What you will do
Please output exactly the part of the records below that opens with the line containing "Click the ОНЛАЙН-ПРОДАЖИ, МЛН РУБ. header" and closes with the line containing "Task: Click the beach chair illustration", both lines included, and nothing else.

§ §

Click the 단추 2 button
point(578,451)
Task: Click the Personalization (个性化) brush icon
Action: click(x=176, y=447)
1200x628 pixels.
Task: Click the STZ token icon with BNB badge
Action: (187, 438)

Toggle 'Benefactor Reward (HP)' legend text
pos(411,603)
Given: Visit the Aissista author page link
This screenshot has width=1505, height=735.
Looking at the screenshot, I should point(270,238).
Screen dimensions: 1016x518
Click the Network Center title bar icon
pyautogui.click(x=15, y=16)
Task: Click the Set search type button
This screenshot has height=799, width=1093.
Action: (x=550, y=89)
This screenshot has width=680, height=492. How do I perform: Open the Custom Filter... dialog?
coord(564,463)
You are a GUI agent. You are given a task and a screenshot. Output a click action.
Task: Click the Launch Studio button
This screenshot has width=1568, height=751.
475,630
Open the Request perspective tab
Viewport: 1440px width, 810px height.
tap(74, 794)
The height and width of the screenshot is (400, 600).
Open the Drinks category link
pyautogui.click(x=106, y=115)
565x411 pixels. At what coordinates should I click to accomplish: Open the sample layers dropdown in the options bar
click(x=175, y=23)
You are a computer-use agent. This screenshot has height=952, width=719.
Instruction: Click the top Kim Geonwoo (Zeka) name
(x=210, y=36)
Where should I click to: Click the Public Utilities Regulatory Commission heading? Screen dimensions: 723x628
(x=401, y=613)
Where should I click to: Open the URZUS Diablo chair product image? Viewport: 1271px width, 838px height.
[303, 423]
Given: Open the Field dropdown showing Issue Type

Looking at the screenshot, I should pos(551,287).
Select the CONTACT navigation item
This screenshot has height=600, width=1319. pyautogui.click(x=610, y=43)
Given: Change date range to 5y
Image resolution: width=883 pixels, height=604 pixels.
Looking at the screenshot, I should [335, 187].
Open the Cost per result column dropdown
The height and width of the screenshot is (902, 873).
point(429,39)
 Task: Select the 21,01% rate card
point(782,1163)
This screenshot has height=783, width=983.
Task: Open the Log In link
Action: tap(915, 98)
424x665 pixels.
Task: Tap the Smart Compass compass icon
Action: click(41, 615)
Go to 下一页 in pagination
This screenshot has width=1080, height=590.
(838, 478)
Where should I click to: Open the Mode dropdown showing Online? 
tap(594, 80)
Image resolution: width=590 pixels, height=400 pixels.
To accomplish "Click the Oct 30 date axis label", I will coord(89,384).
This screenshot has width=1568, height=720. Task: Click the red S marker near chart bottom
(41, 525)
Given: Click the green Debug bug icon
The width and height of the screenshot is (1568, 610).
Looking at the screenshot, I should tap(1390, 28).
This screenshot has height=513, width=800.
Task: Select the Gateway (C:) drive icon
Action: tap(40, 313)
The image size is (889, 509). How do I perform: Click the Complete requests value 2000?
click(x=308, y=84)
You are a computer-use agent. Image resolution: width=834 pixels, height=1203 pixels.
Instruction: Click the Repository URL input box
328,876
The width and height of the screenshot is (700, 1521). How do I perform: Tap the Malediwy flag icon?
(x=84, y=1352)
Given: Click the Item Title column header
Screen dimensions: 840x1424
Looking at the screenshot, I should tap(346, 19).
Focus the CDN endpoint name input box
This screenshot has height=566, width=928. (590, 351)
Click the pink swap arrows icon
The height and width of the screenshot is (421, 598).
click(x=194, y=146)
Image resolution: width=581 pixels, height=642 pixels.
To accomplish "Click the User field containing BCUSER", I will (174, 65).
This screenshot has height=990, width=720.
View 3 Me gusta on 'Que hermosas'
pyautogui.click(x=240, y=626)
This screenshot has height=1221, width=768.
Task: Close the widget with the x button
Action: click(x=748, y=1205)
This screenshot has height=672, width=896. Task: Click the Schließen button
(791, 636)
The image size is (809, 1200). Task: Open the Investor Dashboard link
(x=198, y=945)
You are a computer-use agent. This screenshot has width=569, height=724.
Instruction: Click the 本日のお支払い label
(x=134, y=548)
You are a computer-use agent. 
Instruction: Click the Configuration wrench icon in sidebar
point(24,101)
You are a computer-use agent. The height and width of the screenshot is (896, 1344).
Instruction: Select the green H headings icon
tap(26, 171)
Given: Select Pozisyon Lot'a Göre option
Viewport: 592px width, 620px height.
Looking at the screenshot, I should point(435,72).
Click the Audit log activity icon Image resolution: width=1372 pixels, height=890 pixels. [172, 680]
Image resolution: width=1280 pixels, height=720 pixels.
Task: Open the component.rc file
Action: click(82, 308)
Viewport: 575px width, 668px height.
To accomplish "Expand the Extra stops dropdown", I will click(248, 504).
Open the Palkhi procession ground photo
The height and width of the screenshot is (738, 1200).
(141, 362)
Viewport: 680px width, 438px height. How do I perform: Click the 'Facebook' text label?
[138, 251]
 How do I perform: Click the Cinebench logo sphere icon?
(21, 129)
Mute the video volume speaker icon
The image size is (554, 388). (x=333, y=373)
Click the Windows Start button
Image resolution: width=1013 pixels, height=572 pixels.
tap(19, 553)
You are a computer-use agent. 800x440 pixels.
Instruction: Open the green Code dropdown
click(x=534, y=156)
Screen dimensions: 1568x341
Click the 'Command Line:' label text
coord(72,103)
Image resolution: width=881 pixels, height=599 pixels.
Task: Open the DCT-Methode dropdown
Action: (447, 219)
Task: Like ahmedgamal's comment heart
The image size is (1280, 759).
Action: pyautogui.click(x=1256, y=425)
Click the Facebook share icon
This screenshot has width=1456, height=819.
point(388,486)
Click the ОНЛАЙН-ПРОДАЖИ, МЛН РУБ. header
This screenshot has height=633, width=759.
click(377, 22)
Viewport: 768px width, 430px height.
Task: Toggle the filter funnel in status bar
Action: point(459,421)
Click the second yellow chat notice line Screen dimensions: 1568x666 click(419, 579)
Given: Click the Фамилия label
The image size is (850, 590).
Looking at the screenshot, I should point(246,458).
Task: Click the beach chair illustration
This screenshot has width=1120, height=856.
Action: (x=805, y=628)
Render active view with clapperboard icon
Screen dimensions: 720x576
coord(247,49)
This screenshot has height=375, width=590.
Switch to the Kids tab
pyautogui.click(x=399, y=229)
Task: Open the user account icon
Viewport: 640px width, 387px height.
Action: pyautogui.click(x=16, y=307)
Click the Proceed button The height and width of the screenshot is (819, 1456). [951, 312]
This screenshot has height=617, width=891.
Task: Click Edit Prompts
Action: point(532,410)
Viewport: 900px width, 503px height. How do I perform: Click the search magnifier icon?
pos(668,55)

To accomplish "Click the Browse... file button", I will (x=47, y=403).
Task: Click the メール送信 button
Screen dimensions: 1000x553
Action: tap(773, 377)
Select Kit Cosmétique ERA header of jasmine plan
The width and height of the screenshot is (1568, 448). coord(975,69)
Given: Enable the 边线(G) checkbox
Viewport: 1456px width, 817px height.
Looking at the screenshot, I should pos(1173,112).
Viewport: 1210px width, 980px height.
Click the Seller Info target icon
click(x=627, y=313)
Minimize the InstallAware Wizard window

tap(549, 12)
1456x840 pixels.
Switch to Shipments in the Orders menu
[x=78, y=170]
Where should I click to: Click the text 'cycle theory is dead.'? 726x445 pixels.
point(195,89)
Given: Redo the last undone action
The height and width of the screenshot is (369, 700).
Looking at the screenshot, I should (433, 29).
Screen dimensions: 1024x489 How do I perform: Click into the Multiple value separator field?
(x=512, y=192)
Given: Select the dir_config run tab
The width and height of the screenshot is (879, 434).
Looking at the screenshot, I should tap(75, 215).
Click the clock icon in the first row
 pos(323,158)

§ §

Response to this exercise
Click the ОНЛАЙН-ПРОДАЖИ, МЛН РУБ. header
This screenshot has height=633, width=759.
click(377, 22)
Viewport: 768px width, 430px height.
Task: Toggle the filter funnel in status bar
Action: point(459,421)
Click the second yellow chat notice line Screen dimensions: 1568x666 click(419, 579)
Given: Click the Фамилия label
The image size is (850, 590).
Looking at the screenshot, I should point(246,458).
Task: Click the beach chair illustration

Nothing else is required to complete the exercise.